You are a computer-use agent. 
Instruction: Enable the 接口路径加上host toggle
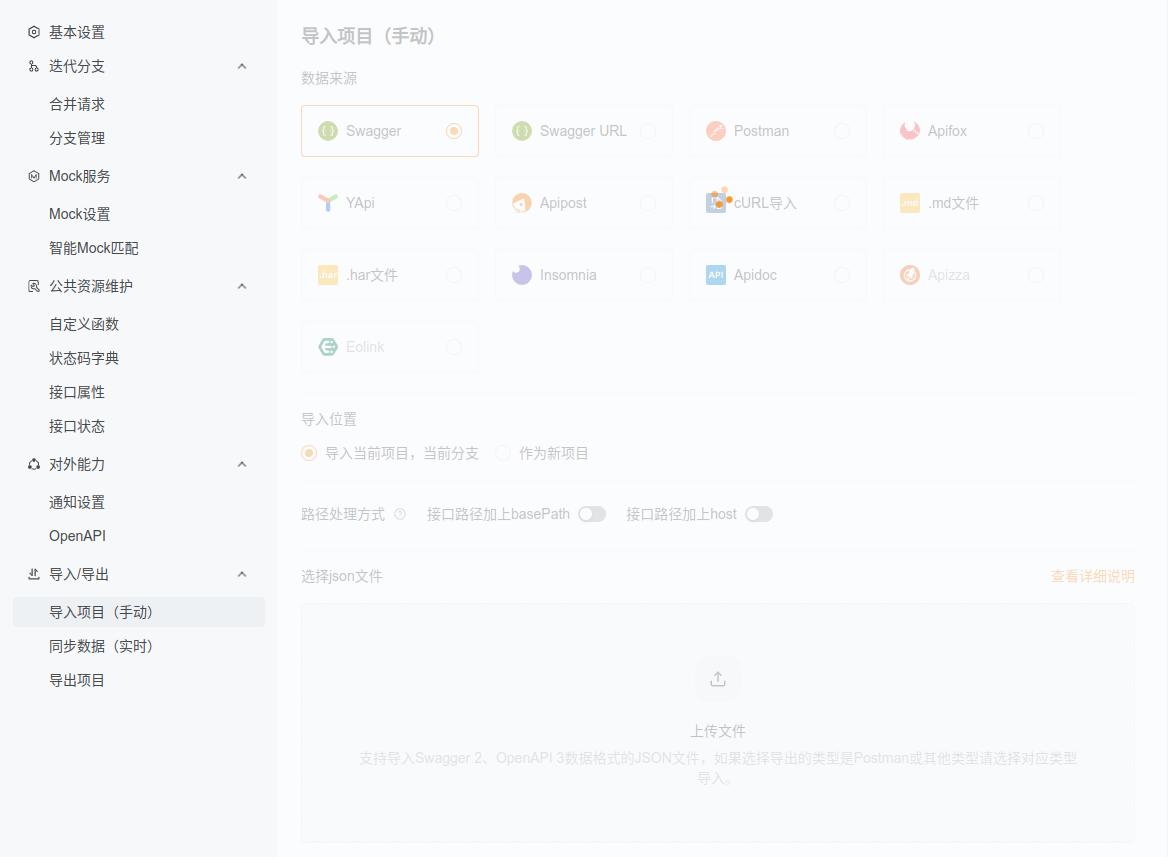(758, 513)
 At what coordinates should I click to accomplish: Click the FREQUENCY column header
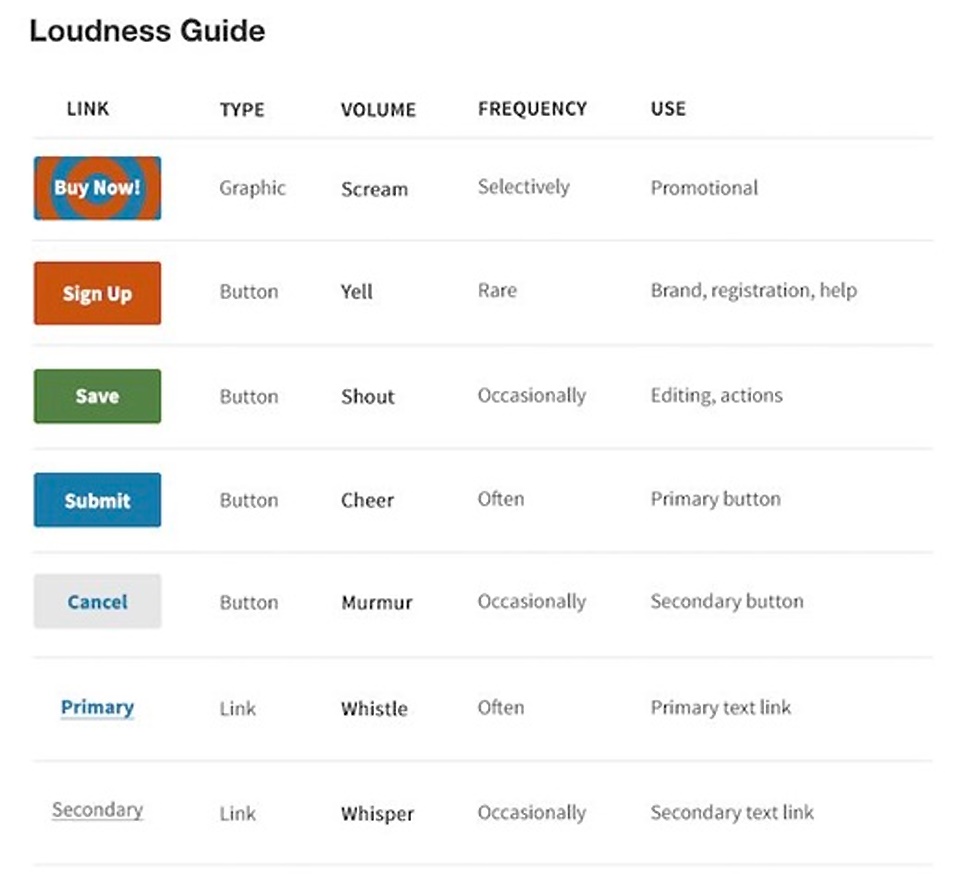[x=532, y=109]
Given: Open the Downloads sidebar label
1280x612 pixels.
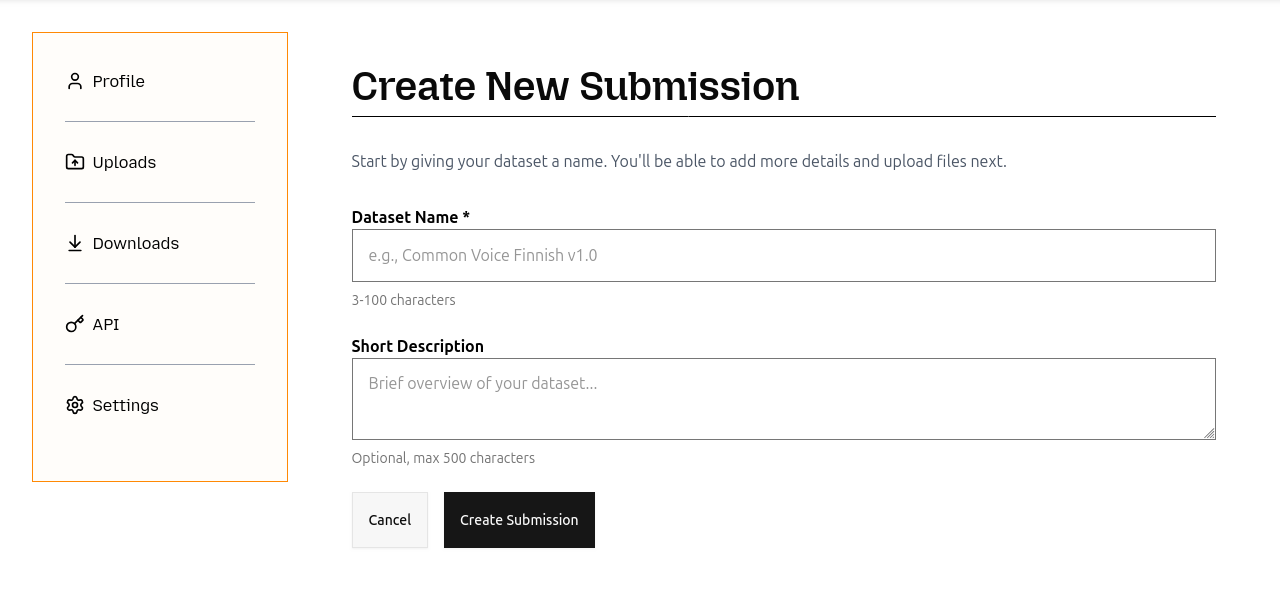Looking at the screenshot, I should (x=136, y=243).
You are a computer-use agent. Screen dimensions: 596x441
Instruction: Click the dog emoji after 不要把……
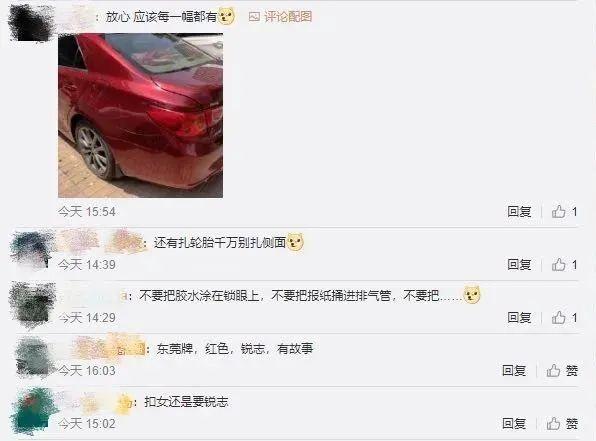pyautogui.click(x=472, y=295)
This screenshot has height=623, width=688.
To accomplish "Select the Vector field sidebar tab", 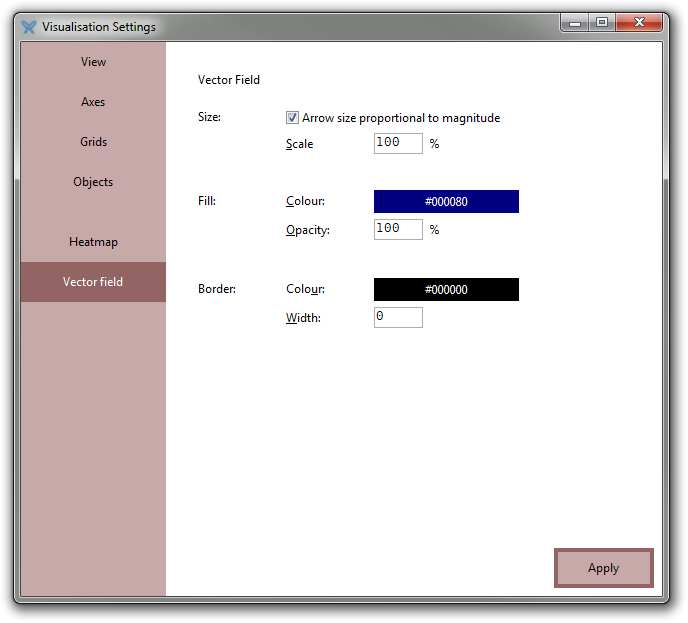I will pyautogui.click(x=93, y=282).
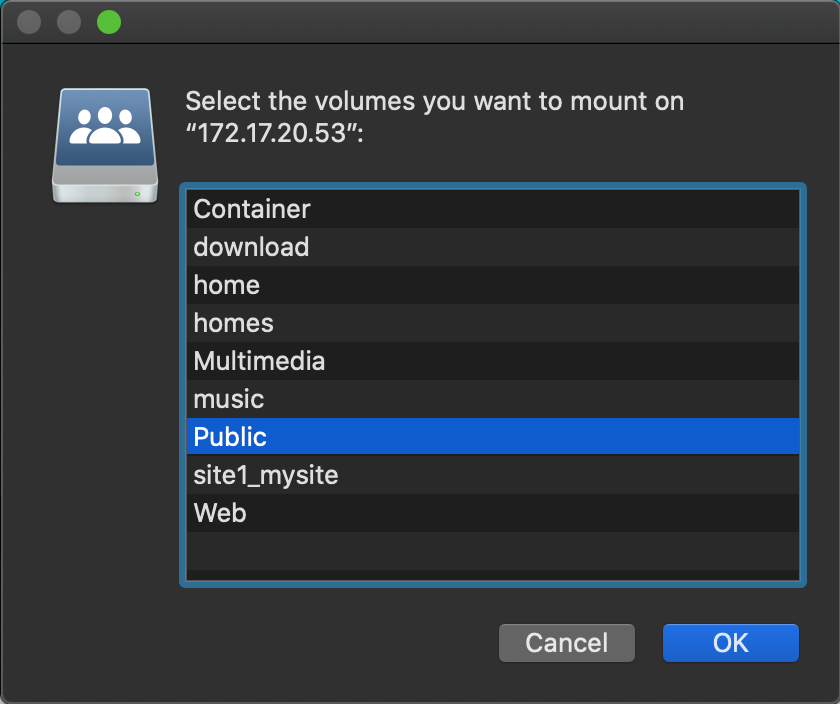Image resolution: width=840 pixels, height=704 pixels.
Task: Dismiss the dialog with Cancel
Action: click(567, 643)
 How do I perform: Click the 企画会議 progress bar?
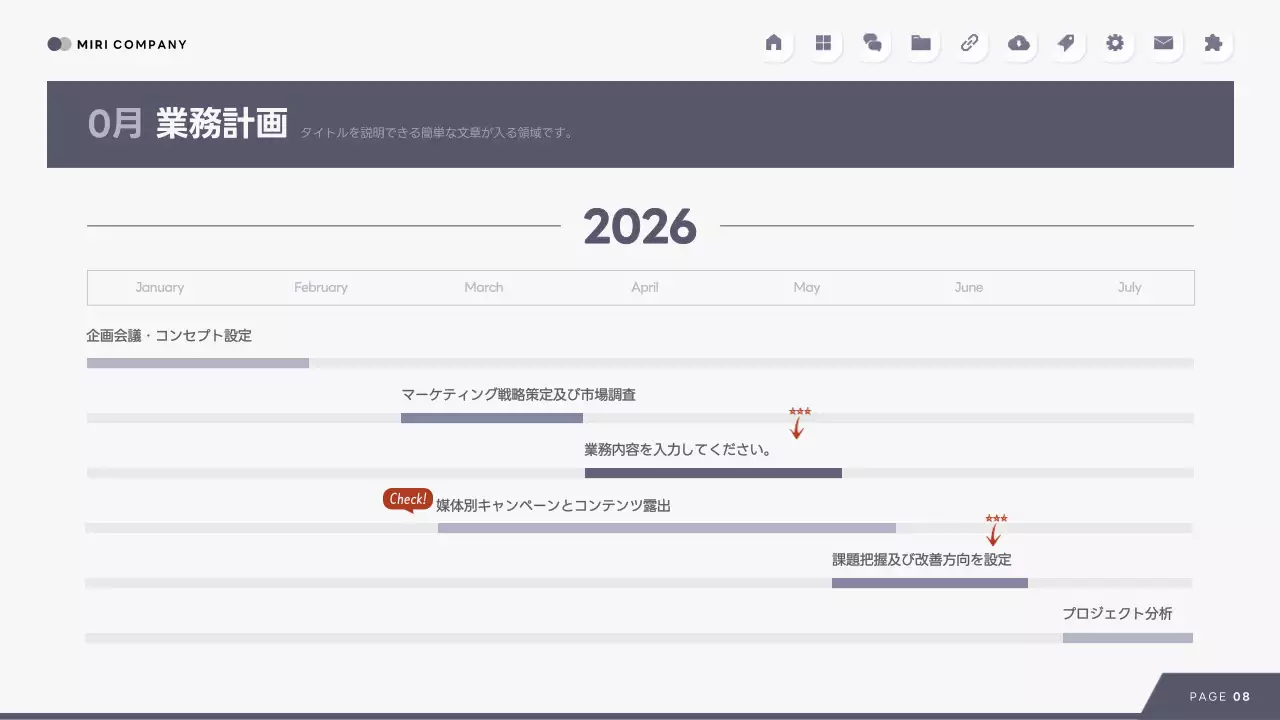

• WORK REQUIRED: A single number is requested: the count of lines in the data that hold "computer".

• ANSWER FOR THE TASK: 2